** Problem requirements **
Output the data from the line containing "You are a computer-use" through the line containing "[x=856, y=346]", inclusive, as a two-column CSV with the header input,output, one row per entry: the text in input and its answer in output. Quote every field, replace line breaks with spaces, and omit the pictures.

------ Material supplied

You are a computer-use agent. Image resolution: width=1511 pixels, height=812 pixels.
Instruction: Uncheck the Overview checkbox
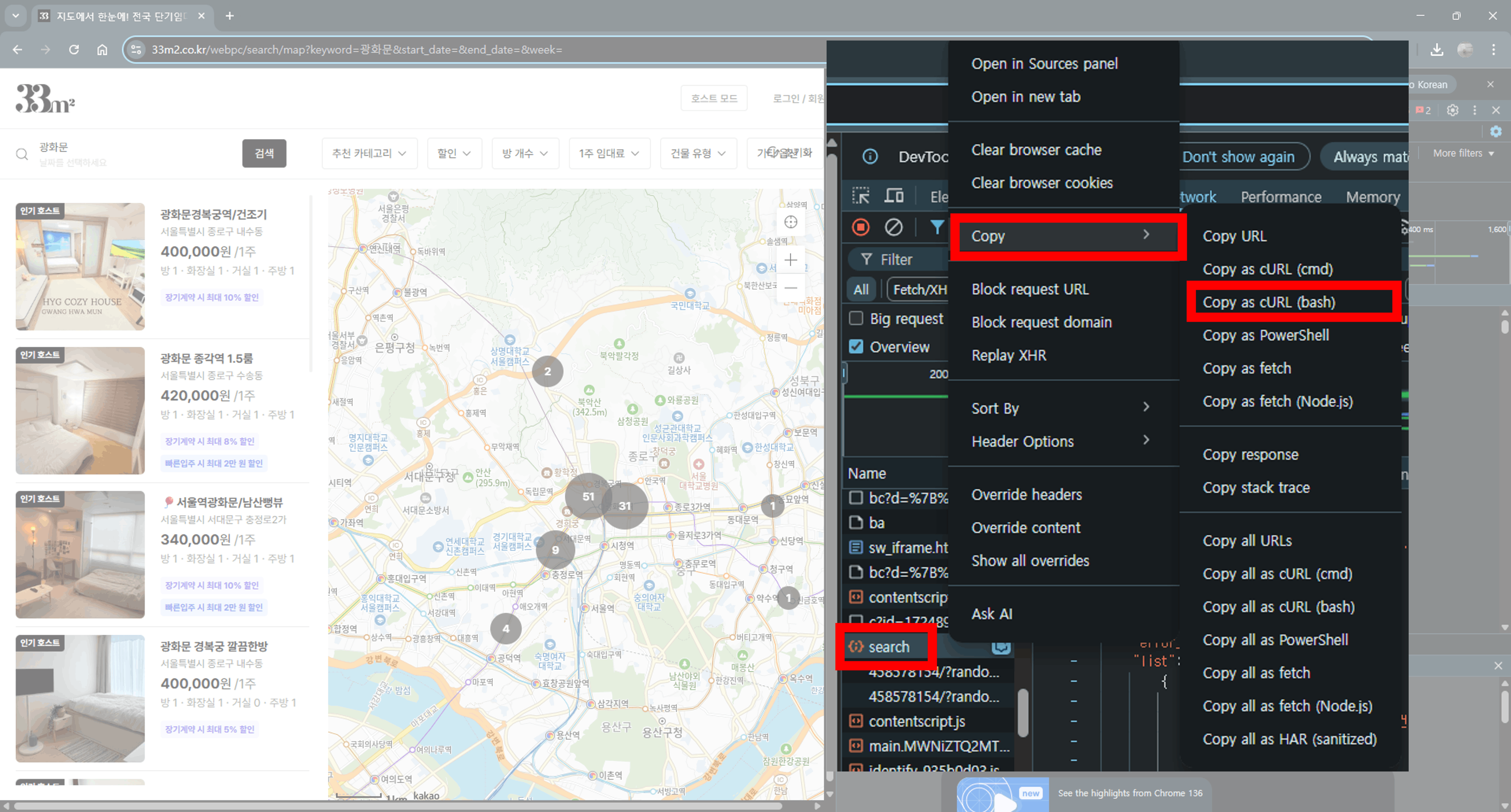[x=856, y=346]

------------
------ Material supplied

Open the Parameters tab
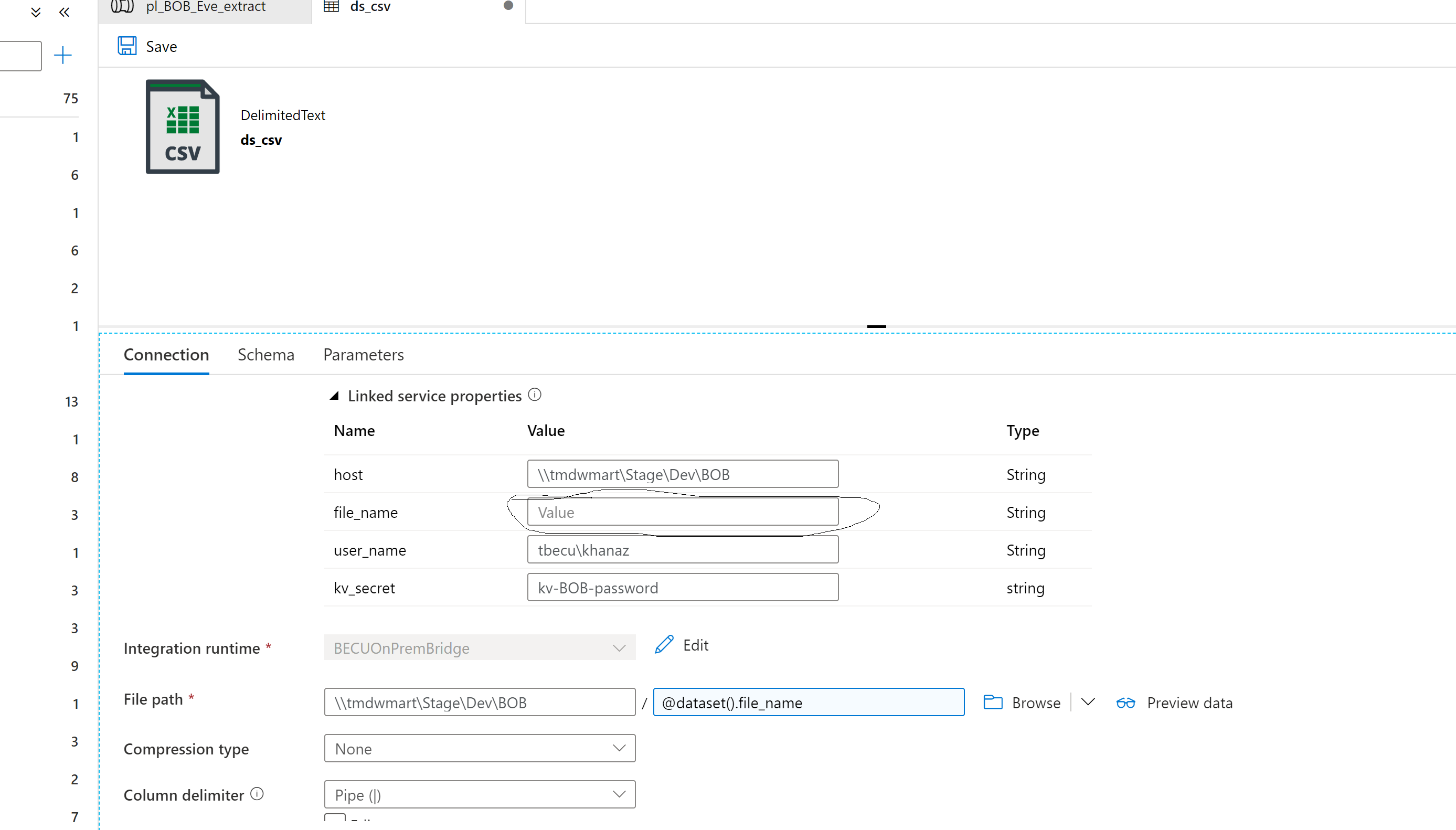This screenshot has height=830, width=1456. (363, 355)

------------

** Correct answer **
input,output
"You are a computer-use agent. Image resolution: width=1511 pixels, height=812 pixels. Instruction: Uncheck the Overview checkbox","[x=856, y=346]"